TO DO:
Copy out the data below verbatim, from the line containing "Open the Getting Started tutorials link" up to and including the line containing "pos(72,176)".

[Start]

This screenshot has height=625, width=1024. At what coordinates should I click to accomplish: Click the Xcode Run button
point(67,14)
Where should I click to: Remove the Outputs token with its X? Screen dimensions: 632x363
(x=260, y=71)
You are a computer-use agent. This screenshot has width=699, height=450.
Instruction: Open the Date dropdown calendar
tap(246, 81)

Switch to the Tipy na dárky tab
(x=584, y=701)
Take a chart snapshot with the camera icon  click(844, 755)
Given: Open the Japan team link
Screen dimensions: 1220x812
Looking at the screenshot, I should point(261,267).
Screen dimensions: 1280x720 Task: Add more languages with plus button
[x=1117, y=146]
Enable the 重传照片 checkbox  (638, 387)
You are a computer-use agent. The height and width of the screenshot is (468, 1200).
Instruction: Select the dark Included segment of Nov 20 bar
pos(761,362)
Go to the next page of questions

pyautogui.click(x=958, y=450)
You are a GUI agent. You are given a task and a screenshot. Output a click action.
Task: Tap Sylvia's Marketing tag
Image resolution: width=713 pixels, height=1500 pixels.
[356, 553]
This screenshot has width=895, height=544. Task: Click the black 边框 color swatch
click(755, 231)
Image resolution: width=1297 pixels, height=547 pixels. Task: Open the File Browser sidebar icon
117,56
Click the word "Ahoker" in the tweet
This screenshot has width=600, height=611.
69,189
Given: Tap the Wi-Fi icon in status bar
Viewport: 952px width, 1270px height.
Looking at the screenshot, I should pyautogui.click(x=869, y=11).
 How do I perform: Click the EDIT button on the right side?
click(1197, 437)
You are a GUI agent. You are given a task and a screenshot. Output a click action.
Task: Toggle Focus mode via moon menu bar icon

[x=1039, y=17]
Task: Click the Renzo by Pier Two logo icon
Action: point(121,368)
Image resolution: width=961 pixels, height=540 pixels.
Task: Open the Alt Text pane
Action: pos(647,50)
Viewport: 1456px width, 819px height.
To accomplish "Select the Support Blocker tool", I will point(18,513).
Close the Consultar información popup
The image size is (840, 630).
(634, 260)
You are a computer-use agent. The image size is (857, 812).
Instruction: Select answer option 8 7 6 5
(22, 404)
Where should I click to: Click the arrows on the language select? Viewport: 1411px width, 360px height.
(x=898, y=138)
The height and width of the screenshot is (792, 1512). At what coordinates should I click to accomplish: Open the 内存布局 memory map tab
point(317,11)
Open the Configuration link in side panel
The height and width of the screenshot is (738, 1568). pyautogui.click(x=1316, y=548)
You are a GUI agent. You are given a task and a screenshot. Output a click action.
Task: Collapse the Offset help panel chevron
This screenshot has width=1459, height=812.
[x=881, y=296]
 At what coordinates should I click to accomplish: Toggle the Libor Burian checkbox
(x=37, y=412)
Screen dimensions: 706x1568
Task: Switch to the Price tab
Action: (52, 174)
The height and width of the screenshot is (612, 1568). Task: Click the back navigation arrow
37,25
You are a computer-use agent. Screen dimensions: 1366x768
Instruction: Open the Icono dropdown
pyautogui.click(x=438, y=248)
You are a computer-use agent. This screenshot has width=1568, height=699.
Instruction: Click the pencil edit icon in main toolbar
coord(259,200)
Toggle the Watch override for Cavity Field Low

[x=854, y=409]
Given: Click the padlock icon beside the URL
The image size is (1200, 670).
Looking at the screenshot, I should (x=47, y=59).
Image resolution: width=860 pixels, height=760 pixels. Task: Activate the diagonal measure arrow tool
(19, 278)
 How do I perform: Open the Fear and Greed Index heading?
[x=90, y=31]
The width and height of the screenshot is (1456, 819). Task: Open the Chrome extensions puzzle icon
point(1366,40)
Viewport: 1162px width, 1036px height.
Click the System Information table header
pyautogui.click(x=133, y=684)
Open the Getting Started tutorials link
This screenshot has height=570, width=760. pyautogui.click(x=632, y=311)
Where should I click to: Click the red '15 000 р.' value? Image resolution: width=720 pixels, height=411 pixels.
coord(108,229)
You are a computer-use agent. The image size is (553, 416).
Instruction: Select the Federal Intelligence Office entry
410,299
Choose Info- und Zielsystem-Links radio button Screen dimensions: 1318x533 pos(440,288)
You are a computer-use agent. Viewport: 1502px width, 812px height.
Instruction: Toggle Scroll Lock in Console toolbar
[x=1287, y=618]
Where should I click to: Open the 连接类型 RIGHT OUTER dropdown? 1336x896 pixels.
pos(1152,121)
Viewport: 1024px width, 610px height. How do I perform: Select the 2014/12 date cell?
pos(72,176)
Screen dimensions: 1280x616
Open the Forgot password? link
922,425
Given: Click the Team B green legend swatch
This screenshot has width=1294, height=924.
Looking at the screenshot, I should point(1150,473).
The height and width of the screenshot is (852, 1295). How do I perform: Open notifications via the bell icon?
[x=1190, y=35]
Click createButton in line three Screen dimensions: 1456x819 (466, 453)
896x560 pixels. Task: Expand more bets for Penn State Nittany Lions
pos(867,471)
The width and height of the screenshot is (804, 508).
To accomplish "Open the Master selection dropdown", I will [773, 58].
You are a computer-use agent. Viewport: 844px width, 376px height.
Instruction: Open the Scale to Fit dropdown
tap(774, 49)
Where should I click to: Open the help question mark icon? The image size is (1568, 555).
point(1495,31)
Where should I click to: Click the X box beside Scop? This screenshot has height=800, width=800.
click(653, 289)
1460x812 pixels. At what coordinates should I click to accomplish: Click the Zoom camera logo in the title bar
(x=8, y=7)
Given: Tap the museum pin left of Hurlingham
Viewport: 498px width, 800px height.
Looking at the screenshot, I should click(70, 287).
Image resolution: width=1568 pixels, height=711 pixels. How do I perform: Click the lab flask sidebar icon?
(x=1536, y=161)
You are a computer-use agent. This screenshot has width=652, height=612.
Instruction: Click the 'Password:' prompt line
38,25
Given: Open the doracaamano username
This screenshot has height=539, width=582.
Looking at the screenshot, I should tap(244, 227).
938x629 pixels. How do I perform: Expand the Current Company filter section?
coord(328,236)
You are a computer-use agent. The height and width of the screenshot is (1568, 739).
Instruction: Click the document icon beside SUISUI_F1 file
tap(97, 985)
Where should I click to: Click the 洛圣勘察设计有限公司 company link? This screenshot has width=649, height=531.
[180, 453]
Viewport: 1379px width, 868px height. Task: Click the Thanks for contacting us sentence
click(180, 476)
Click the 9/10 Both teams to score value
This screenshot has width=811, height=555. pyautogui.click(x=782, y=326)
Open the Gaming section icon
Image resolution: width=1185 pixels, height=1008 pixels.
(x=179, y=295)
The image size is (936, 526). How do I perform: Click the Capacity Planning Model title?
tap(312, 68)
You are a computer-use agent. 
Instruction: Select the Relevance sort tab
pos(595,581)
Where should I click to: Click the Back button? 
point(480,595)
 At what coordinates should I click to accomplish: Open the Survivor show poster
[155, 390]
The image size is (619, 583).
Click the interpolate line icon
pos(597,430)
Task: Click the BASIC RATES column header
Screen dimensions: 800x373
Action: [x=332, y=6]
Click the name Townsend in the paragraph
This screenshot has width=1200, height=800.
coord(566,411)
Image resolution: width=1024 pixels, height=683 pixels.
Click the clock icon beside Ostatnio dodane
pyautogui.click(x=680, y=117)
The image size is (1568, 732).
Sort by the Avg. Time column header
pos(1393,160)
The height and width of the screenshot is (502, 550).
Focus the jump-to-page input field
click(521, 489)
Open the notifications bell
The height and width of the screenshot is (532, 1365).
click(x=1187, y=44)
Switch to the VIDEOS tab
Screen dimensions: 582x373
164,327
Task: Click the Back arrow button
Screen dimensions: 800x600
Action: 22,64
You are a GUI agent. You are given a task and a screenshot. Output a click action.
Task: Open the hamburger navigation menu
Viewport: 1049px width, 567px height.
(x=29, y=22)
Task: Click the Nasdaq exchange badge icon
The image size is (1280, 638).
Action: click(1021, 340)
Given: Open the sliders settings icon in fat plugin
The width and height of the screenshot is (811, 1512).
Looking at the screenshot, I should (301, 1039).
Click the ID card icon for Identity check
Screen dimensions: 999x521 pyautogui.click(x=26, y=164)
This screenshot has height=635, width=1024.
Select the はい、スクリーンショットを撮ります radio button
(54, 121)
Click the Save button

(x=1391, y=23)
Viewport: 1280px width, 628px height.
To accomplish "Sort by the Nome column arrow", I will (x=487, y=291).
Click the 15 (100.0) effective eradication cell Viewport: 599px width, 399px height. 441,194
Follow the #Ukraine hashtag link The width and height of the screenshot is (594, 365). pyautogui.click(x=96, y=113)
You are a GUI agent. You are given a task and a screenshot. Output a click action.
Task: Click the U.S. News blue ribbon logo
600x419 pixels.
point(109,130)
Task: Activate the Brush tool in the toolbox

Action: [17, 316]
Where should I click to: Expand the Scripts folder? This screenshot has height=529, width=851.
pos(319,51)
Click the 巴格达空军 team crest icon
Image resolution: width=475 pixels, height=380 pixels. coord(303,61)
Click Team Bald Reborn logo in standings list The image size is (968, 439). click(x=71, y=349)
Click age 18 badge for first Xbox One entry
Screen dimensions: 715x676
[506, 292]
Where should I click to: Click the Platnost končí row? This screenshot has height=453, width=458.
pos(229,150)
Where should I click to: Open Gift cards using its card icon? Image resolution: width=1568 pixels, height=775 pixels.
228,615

[End]

WRITTEN SOLUTION:
Open the Getting Started tutorials link
This screenshot has height=570, width=760. pyautogui.click(x=632, y=311)
Where should I click to: Click the red '15 000 р.' value? Image resolution: width=720 pixels, height=411 pixels.
coord(108,229)
You are a computer-use agent. The image size is (553, 416).
Instruction: Select the Federal Intelligence Office entry
410,299
Choose Info- und Zielsystem-Links radio button Screen dimensions: 1318x533 pos(440,288)
You are a computer-use agent. Viewport: 1502px width, 812px height.
Instruction: Toggle Scroll Lock in Console toolbar
[x=1287, y=618]
Where should I click to: Open the 连接类型 RIGHT OUTER dropdown? 1336x896 pixels.
pos(1152,121)
Viewport: 1024px width, 610px height. How do I perform: Select the 2014/12 date cell?
pos(72,176)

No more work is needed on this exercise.